EXERCISE INSTRUCTIONS: Reproduce, word for word, the entire passage below about protests against the Fast-Track Approvals Bill.

TEXT SHOWN:
_ _ _ _ _ _ _

This was forefront of mind when the iwi, alongside Te Atiawa ki Whakarongotai and Ngā Hapu o Ōtaki, led a protest to Parliament last month.
Then earlier in June, thousands marched on Queen Street in Auckland in protest of the Fast-Track Approvals Bill.
Climate change campaigner Mike Smith was there.
"We've got companies who are trying to mine in our pristine environment up north, but we've just got to send a clear message to them - that they'll be in for a world of trouble," he warned.
"We will stand up and resist you with everything that we've got, and we will stop you."
The Bill is designed to streamline and speed up consenting times for large-scale developments, such as roading, housing and mines.
A whopping 27,000 people and organisations put forward written submissions on the Bill, which is currently before the select committee.
Founder of environmental consultancy Poipoia, Tina Porou, has been heartened by the "overwhelming response by whānau, hapū and iwi".
"In a nutshell, what the Bill says is that we want to reduce bureaucracy so consenting can be done faster. Now, that would be fine, except what they've said are the barriers are Māori and the environment."
Some submitters have described the Bill as "undemocratic" as three ministers have the power to sign off on the projects, regardless of the recommendations of the expert panel.

_ _ _ _ _ _ _

DATASET EXCERPT:
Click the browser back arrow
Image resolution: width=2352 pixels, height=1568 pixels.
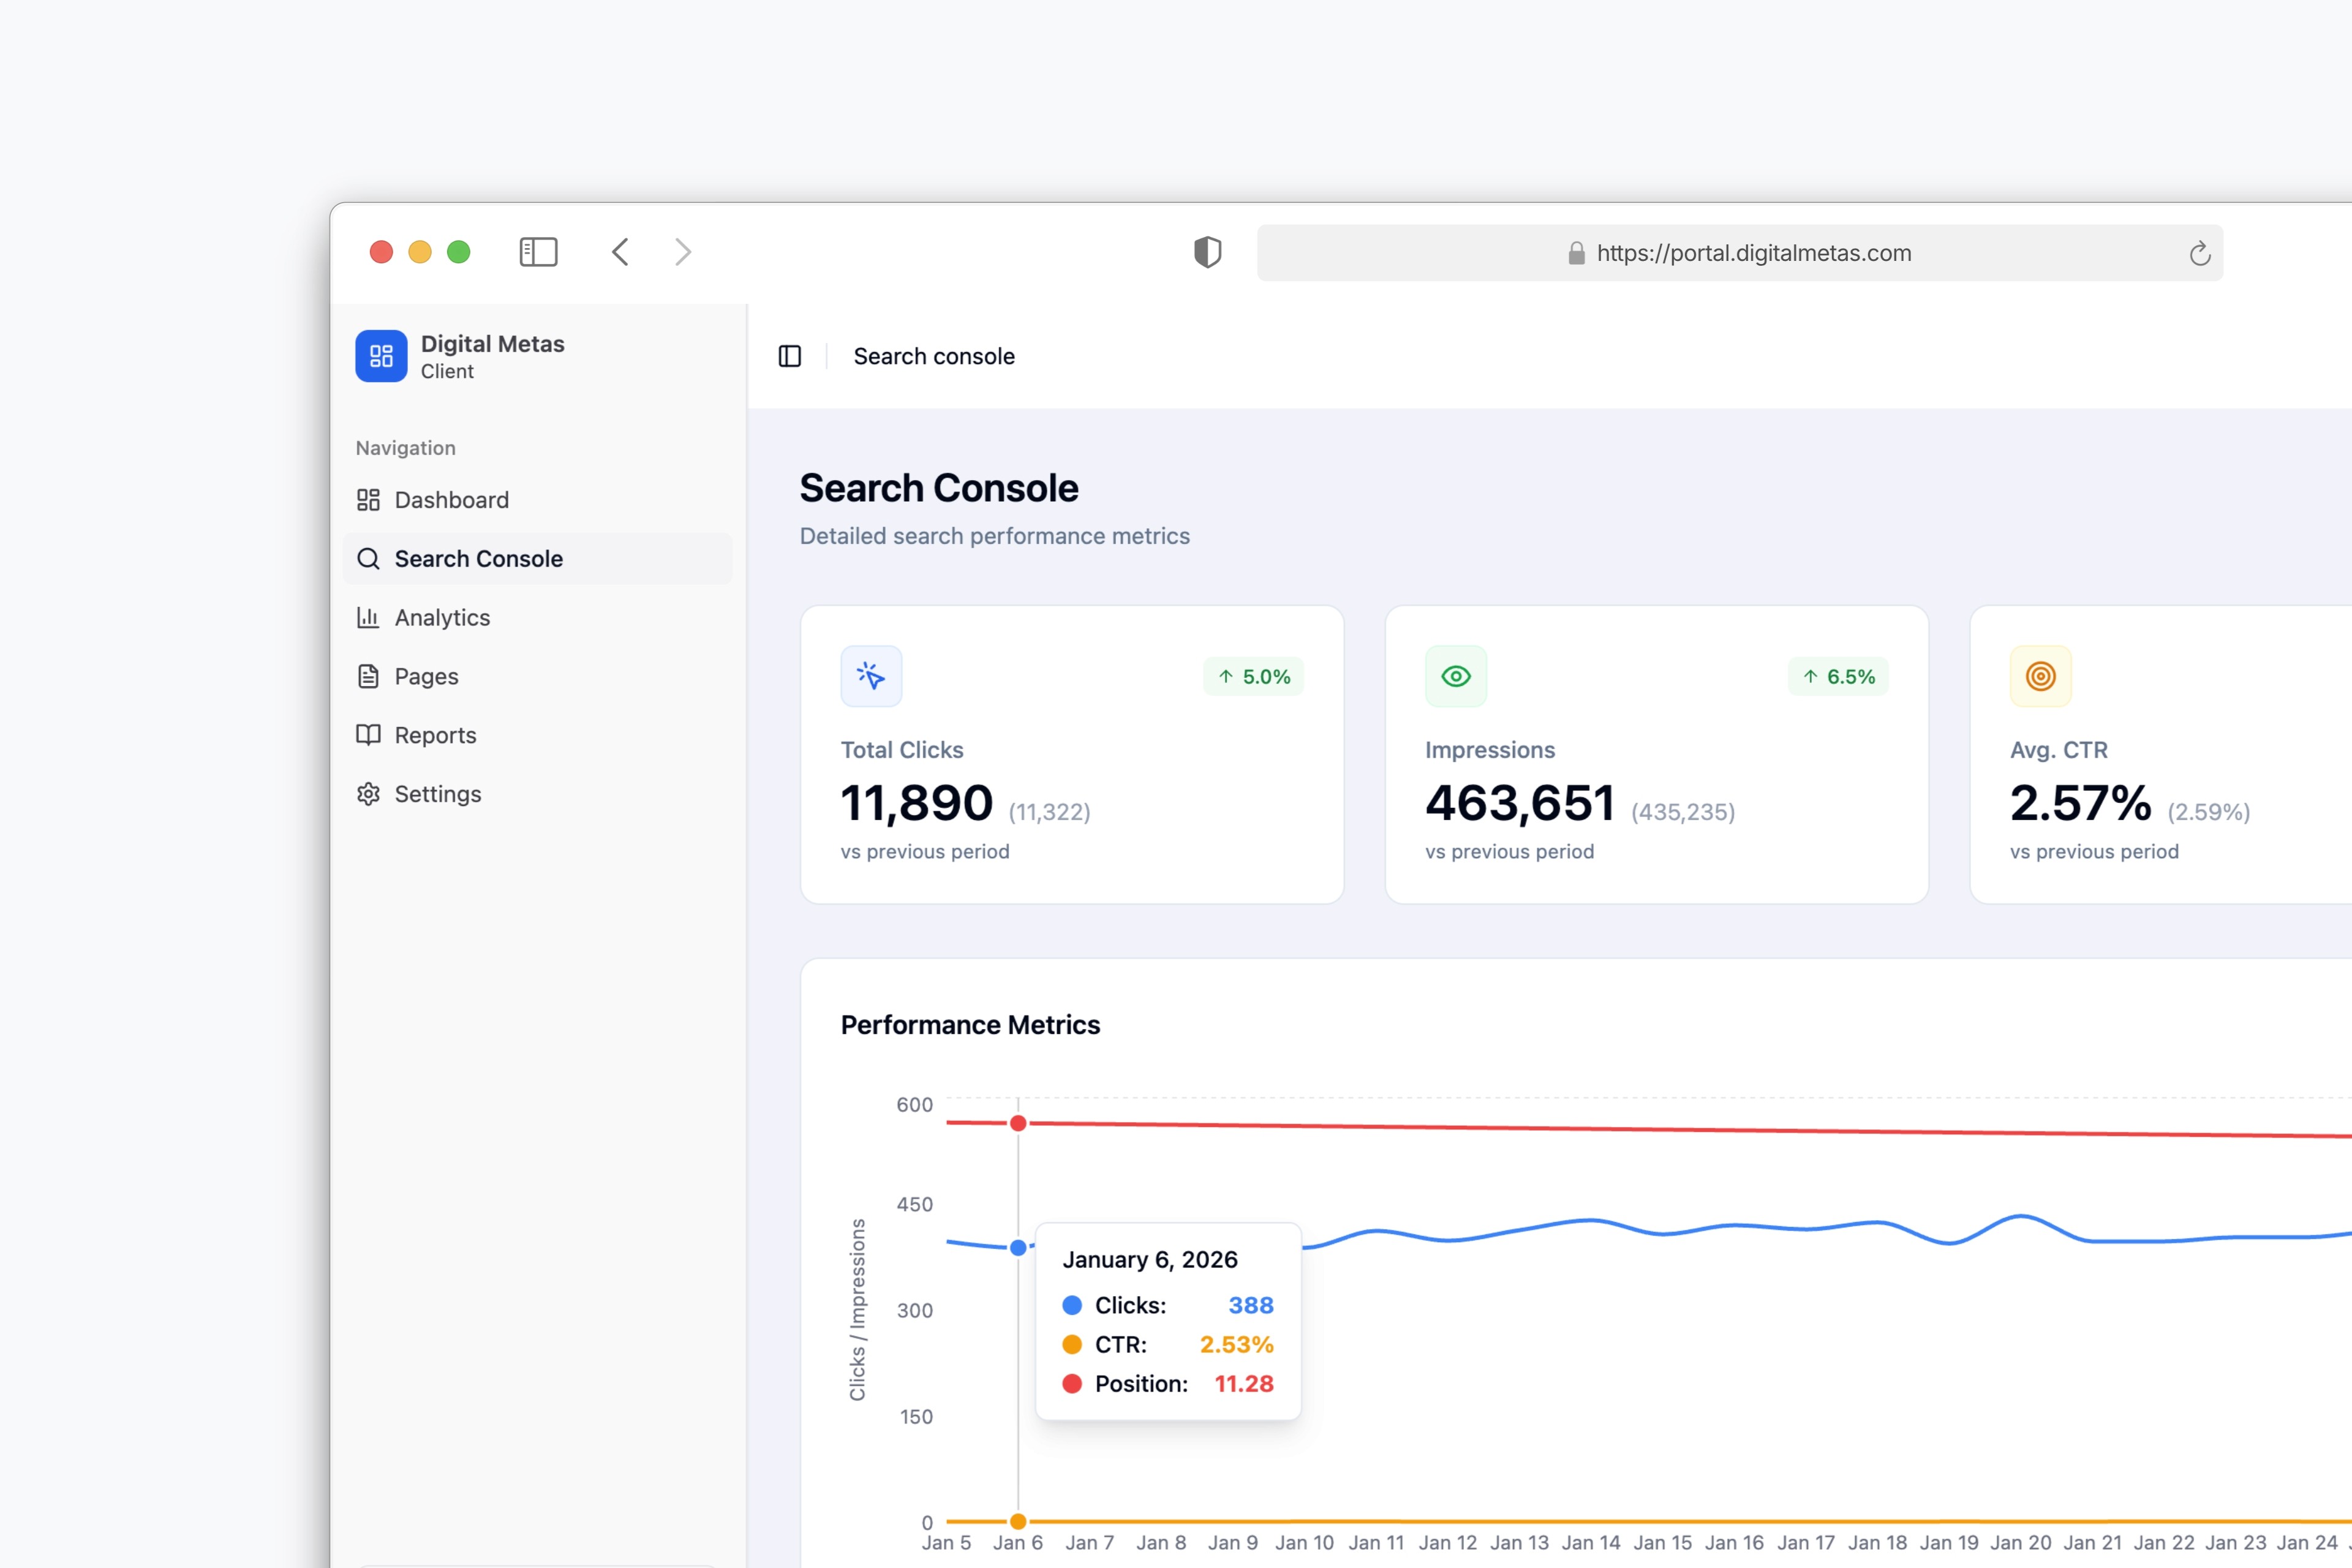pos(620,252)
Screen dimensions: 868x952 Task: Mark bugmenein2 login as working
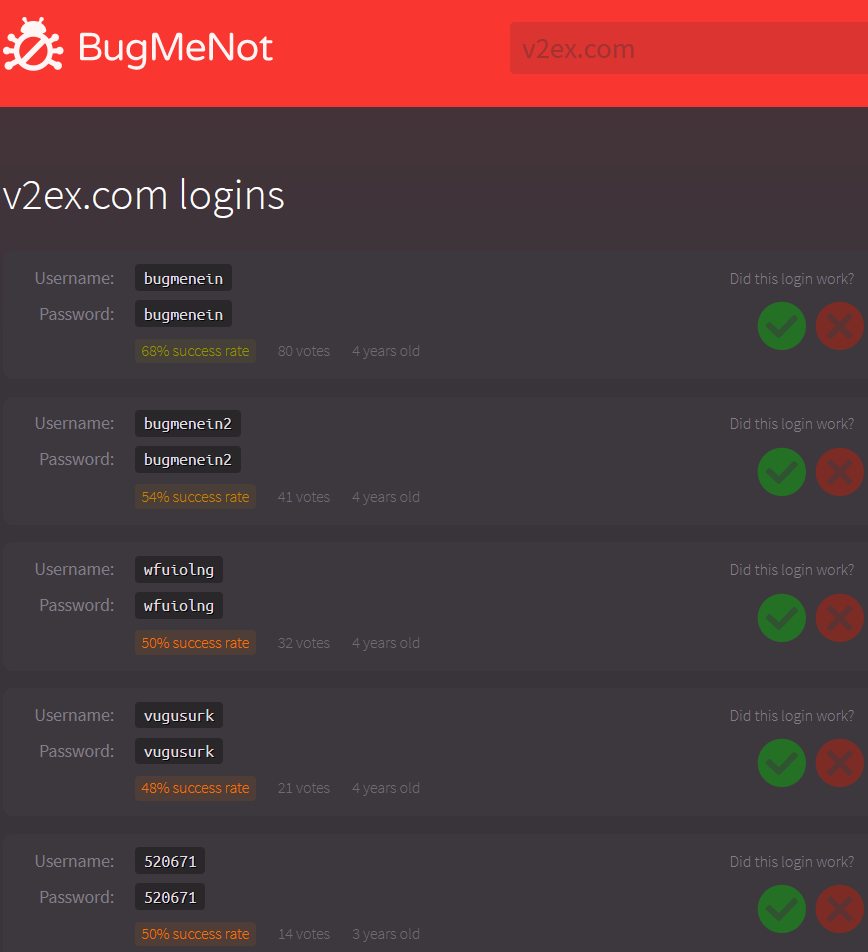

_ _ _ _ _ _ _

ANSWER TO THE PROBLEM:
This was forefront of mind when the iwi, alongside Te Atiawa ki Whakarongotai and Ngā Hapu o Ōtaki, led a protest to Parliament last month.
Then earlier in June, thousands marched on Queen Street in Auckland in protest of the Fast-Track Approvals Bill.
Climate change campaigner Mike Smith was there.
"We've got companies who are trying to mine in our pristine environment up north, but we've just got to send a clear message to them - that they'll be in for a world of trouble," he warned.
"We will stand up and resist you with everything that we've got, and we will stop you."
The Bill is designed to streamline and speed up consenting times for large-scale developments, such as roading, housing and mines.
A whopping 27,000 people and organisations put forward written submissions on the Bill, which is currently before the select committee.
Founder of environmental consultancy Poipoia, Tina Porou, has been heartened by the "overwhelming response by whānau, hapū and iwi".
"In a nutshell, what the Bill says is that we want to reduce bureaucracy so consenting can be done faster. Now, that would be fine, except what they've said are the barriers are Māori and the environment."
Some submitters have described the Bill as "undemocratic" as three ministers have the power to sign off on the projects, regardless of the recommendations of the expert panel.